I grew up in Georgia--in the Deep South full
of its traditions, it's "rules" of hospitality, it's very way of
being. One of these ways of being was to
always use your sterling silver--if you have it use it, but if you use it, well
you know what that means, you have to polish it. It would not be proper to set a table with
tarnished silver, to fix a drink in a tarnished mint julip cup--heavens, you
wouldn't be able to read the monogram.
So polishing silver was one of those jobs that happened on a regular
basis. And that job my friends often
fell to me. Truth be told, I loved it; (ya'll don't know me well enough yet,
but I have weird things I love to do like ironing). Anyway, I would stand at the kitchen sink for
hours polishing every piece--getting down in the groves, rinsing it, drying it
and then inspecting it to make sure that every surface was perfectly shiny, and
if it wasn't, I'd redo it. When I
finished, I would put the silver back in the cabinet, stand back and marvel and
it's pure beauty. Here's something I
know about silver--a little helpful Heloise hint; it sort of goes against what one would think,
but if you don't use it often, it actually tarnishes faster--the more you use
it the longer it stays shiny and polished.

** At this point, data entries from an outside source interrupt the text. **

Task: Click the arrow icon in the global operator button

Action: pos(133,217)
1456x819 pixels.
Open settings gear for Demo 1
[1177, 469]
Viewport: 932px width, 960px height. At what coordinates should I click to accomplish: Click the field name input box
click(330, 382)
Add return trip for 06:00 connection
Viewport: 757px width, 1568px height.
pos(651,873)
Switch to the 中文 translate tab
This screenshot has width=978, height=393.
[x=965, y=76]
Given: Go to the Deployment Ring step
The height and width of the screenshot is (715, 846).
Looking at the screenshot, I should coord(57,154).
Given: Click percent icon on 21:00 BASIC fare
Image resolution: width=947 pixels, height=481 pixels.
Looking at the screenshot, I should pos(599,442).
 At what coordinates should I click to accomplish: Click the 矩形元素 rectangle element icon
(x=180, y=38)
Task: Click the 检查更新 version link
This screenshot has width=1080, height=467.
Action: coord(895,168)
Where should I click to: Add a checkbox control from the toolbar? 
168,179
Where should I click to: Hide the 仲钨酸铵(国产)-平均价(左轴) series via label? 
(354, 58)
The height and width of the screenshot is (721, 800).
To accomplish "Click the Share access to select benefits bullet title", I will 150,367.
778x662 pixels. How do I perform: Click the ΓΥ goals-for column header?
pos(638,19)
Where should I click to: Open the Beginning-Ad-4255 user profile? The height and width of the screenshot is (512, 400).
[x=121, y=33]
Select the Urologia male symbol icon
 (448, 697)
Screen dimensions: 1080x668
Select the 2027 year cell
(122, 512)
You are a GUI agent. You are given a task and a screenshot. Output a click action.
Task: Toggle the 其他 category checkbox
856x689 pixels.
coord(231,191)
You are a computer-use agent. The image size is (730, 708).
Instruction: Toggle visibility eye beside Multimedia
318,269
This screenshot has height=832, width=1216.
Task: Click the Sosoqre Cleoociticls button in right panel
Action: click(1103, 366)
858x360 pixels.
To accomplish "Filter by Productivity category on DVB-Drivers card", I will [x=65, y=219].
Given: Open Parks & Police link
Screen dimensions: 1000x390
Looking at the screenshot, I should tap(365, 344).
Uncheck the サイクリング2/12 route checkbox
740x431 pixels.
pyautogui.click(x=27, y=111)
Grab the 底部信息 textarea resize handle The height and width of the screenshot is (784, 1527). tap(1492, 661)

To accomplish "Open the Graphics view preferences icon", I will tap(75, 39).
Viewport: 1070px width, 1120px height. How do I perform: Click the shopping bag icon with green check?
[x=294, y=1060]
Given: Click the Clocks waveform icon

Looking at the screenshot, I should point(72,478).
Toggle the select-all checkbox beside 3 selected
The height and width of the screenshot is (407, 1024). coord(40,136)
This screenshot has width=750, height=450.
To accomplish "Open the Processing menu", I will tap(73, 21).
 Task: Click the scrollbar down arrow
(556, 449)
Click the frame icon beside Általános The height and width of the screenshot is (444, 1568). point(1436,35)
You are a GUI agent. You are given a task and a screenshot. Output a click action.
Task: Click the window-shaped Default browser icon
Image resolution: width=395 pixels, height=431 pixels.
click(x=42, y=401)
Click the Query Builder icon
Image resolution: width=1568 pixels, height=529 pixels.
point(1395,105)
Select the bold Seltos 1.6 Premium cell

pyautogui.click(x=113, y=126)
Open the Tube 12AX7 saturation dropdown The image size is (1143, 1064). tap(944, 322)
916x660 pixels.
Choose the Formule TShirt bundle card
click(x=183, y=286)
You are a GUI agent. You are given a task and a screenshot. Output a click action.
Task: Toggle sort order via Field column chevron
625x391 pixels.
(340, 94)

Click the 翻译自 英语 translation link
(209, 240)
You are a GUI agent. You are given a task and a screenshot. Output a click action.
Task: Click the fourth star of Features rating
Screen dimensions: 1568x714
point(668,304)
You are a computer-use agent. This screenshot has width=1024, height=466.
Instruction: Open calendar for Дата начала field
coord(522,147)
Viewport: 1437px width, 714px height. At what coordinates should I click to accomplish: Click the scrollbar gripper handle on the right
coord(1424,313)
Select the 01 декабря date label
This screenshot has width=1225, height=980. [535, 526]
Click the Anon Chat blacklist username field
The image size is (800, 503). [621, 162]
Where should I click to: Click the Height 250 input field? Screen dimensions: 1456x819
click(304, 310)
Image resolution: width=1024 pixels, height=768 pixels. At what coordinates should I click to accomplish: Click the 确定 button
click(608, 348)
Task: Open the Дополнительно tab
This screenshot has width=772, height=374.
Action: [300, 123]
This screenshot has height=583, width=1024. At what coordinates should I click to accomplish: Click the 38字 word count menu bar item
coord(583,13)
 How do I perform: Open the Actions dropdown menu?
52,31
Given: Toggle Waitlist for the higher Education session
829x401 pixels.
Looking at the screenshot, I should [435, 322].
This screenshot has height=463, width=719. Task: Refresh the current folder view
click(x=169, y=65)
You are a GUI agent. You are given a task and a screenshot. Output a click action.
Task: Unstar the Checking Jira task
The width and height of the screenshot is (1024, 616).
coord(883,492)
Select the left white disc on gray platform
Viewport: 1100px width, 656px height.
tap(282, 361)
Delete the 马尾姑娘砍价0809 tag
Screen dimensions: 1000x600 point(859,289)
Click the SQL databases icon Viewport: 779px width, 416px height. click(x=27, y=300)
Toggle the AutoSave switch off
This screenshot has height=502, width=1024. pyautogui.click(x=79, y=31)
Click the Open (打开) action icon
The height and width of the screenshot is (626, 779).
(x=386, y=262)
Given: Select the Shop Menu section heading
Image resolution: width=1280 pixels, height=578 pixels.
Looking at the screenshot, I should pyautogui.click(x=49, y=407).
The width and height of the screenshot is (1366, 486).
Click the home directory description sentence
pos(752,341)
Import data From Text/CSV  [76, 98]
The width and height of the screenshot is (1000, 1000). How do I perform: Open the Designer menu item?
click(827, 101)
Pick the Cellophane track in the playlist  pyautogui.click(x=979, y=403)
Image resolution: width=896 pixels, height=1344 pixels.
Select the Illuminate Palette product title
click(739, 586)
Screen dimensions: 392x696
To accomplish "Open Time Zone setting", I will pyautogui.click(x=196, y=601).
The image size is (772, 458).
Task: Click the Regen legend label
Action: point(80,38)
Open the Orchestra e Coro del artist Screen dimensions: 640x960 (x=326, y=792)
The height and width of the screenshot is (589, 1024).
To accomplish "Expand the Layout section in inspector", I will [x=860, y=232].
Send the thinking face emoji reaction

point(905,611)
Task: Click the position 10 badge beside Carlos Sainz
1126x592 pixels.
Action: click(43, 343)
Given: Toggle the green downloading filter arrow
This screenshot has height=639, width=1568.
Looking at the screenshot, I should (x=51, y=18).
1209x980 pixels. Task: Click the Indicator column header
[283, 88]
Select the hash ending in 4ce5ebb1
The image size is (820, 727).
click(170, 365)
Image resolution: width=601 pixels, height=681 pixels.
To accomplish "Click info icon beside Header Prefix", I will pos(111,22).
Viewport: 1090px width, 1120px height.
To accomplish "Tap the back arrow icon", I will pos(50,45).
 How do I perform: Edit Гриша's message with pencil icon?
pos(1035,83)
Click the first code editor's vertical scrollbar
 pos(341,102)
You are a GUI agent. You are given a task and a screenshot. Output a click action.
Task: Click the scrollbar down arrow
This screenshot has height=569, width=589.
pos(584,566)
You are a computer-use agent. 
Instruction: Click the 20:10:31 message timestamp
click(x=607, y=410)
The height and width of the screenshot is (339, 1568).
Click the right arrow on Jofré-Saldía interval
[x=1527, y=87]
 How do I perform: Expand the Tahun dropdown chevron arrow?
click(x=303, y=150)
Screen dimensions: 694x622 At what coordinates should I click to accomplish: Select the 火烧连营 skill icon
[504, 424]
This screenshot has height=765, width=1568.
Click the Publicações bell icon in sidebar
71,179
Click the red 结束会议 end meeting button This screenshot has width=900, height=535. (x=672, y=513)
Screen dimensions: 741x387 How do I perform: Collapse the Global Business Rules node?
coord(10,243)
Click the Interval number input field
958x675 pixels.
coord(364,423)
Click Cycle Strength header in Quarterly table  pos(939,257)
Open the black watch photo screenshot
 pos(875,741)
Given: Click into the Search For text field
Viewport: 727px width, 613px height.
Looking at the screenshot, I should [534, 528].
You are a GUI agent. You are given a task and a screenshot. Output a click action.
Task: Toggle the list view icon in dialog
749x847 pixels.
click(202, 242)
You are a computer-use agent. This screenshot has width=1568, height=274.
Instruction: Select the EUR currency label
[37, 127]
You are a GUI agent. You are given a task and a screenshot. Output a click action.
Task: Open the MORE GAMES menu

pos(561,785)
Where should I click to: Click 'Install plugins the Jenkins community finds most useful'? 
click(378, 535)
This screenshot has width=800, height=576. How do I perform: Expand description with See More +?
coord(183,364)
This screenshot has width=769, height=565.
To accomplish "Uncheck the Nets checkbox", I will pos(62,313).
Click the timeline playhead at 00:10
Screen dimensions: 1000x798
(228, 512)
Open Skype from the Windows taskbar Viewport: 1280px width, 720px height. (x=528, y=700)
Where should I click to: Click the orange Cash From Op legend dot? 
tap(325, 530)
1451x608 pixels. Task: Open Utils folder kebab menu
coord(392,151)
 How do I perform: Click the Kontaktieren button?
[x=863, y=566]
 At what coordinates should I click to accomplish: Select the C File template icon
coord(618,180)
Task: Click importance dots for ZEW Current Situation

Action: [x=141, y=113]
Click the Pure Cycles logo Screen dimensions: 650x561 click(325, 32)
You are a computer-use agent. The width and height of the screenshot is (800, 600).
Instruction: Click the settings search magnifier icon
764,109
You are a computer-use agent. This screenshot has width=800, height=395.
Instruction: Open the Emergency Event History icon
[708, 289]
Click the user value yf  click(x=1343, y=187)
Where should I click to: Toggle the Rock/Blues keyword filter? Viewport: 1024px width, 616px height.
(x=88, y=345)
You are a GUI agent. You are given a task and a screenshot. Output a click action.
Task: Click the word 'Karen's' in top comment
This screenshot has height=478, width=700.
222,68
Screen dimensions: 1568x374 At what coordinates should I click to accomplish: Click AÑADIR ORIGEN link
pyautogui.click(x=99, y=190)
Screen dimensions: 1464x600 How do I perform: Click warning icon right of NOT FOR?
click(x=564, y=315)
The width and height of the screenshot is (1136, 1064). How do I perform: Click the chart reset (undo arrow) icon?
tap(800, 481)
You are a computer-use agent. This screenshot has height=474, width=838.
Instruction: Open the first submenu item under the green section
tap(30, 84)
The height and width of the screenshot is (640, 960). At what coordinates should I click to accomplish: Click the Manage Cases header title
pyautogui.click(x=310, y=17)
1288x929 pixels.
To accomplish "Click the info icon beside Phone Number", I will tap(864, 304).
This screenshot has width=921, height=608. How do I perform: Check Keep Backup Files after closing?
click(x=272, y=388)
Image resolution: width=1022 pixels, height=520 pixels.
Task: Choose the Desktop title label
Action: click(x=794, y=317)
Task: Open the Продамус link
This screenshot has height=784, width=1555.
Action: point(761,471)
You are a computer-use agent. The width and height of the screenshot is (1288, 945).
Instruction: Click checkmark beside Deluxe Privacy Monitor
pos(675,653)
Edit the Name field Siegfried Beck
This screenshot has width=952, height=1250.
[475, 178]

Oh, it eventually needs to be polished again, but it has been used, it
has served a purpose. We used our silver
every night; we used it as we sat around the dinner table and shared our days;
we used it when we had friends over and we built relationships--friendships,
and we used it when we celebrated holidays, celebrated birthdays and weddings,
and even when we celebrated the life of someone who was no longer with us. We used our silver; we exposed our silver to
the world. And then periodically it
again needed to be taken out and polished, brought back to its luster and used
again, and so the cycle continued.
We ask God to create in us a new heart--a new
heart that believes there can be a better way, believes there is a better
way. A new created heart that strives to
stop doing the same things over and over and a heart that accepts that it is
forgiven. There is a cliche "he/she
wears his/her heart on her sleeve."
Most of the time it is used when we are talking about someone super
sensitive, someone who is prone to be hurt--but I wonder, what would this world
look like if we all wore our hearts on our sleeves? Hearts that had been forgiven and
transformed; hearts that forgave and worked for transformation. Wore on our sleeves hearts that lived to
restore right relationships with God and one another. Hearts that sometime were
broken but hearts that could continually be polished and mended and used again
and again as we participated in the renewal of the world.
Barbara
Brown Taylor has written an entire book on reclaiming the lost language of sin
and salvation. In it she answers the
question why we should speak of sin anyore--why speak of it when it is so much
better to speak about, preach about God's grace. And here is what she says, "The only
reason I can think of is because we believe that God means to redeem the world
through us. We have been chosen, in the
language of Genesis, not only to be blessed but also to be a blessing to all the
families of the earth. Our participation
in that high calling requires us to understand God's graces as something more
than the infinite remission of our sins.
If we want to take part in the divine work of redemption, then we will
also understand God's graces as the gift of regeneration--the very real
possibility of new life right here on earth--complete with new vision, new
values, and new behavior." (4)
Today a
cross will be placed upon your forehead.
A cross made from ashes--ashes that remind us that life is short and
fragile, but a cross that reminds us that we are marked for always as God's
beloved. As you return to your seat look
at the foreheads of all those around you; look at the foreheads of all those
you may encounter today who also have ashes on their forehead (shoot go ahead
and look at everyone's whether they have ashes or not), and remind yourself as you gaze upon them that
they too are God's beloved children.
Today as you live with that mark upon your forehead, as I live with that
mark, I pray that we also learn to live with our newly polished hearts worn on
our sleeves--for all the world to see, for all the world to feel.